PROBLEM TO WORK ON: From the listing below, copy only the lines running from the line that contains "Given: Open help icon on Total clicks card" to the line that contains "Screen dimensions: 729x729", both included.

DATA UNDER STUDY section start

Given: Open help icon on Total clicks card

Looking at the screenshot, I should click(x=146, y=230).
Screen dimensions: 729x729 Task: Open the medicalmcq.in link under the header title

DATA UNDER STUDY section end
DATA UNDER STUDY section start

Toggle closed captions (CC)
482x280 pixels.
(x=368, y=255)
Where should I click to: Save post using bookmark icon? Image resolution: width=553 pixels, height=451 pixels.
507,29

DATA UNDER STUDY section end

ANSWER BOX:
Given: Open help icon on Total clicks card

Looking at the screenshot, I should click(x=146, y=230).
Screen dimensions: 729x729 Task: Open the medicalmcq.in link under the header title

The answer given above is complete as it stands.